For starters, you may find there’s truth in the old adage “absence makes the heart grow fonder.”
It’s quite possible you’ll notice a newfound longing for your husband now that you don’t see him every day. Because let’s face it, day to day life living together doesn’t always feel terribly romantic when you factor in busy schedules, domestic tasks and the needs of children. In fact, there’s even a whole movement based on couples who are married/committed partners yet mutually choose to live in nearby separate homes, called Living Apart Together (LAT). These tend to be adults who were married in the past, have already raised their children and now appreciate having their own space. These individuals feel they have the best of all worlds: getting the benefits of a committed, exclusive companion while also having independence and personal fulfillment. In your situation, be open minded that emotional closeness is often but not necessarily associated with physical closeness. Having this time apart can create renewed appreciation and novelty for one another. It may lead you to see this familiar face with mystery and a reignited spark of desire! In the very least I predict you’ll be less likely to take one another for granted.
Another advantage is that although you might not have the quantity of time you shared before, you now have designated quality time together. I recommend planning one special activity for each of your visits. Engage in things you might not have otherwise prioritized if you were still living together. Don’t overbook yourselves though — you want to be sure to have some time to nest and feel cozy at home.

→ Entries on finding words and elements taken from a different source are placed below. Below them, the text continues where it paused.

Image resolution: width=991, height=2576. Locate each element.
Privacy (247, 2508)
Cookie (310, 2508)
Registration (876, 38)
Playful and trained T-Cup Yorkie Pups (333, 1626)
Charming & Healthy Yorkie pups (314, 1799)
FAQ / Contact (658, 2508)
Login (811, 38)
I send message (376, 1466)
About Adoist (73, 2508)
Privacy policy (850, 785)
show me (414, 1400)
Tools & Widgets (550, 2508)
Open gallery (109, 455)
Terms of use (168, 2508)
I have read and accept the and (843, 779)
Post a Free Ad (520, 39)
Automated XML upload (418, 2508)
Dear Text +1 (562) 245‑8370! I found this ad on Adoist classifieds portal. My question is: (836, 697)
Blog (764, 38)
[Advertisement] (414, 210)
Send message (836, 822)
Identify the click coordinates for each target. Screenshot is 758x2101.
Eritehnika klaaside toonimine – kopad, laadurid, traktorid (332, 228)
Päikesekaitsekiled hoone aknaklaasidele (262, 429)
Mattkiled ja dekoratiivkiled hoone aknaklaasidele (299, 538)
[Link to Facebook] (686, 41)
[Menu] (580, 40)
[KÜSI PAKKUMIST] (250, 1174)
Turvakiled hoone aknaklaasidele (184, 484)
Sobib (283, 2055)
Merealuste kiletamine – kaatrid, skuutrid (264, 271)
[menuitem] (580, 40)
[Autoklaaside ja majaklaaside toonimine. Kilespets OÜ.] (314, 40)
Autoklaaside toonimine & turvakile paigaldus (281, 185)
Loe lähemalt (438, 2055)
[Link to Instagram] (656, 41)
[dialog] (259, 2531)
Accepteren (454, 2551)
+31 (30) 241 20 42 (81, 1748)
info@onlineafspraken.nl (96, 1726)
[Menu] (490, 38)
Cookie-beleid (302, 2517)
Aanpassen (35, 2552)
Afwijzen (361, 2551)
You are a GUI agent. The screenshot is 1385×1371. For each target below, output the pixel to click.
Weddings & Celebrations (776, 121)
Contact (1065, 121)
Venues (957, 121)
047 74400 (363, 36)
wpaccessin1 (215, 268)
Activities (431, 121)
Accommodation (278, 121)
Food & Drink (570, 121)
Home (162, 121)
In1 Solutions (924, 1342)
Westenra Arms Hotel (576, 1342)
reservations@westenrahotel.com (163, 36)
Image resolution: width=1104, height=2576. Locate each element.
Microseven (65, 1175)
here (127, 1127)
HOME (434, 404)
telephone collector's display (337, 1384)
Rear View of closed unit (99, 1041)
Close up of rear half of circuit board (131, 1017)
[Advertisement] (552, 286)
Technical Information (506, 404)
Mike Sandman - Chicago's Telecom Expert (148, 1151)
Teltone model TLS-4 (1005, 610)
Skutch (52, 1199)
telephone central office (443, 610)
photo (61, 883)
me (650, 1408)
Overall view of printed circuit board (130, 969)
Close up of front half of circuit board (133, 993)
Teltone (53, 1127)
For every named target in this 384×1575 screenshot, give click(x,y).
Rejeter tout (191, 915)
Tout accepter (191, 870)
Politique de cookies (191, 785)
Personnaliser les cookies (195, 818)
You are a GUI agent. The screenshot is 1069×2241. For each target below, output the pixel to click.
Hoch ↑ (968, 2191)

You mention he comes back on the weekends “when he can.” I’m guessing you’ve evaluated whether it makes sense for you to move to his location. If it’s not an option to move there, do you have flexibility in your life to spend long weekends or larger chunks of time visiting him? Granted, if you have children then all that travel can be extra expensive and exhausting. Plus, if your husband’s job may not be permanent you don’t want to uproot yourself or the kids from their school and community. Assuming you can’t move to him due to professional or personal reasons, I recommend implementing a regular visit schedule, such as every-other-weekend. This helps you find a rhythm and have something to look forward to.
Since you’re the one remaining in the primary home, inevitably you’ll deal with more of the day-to-day chores and errands. Neither of you should expect the other to magically know how to re-integrate back into the flow of the household without good communication about what happened while you were apart. Fortunately there are many ways to stay connected thanks to the help of technology. Set a Skype or FaceTime “date” and utilize email, texting, or audio texting to relay updates throughout the week.
Sure, it’s never easy to take on more of the domestic responsibilities (especially if your husband really pitched-in) but remember this circumstance is impermanent. No matter what, things will shift, become more familiar and you will find your new normal.
Long distance relationships come with their own unique set of challenges. However research has also shown that long distance romantic couples (including both married and partnered couples) generally enjoy equal or even higher levels of stability, satisfaction, commitment and trust than comparable geographically closer couples. Once you find a new groove, my hope is you can feel this is an opportunity to reinvigorate the relationship, including the one with yourself! Relish in having some space for you. Savor those moments when you can take up the whole bed, let your dirty clothes pile on the floor, eat cereal for dinner and feel like a bachelorette again.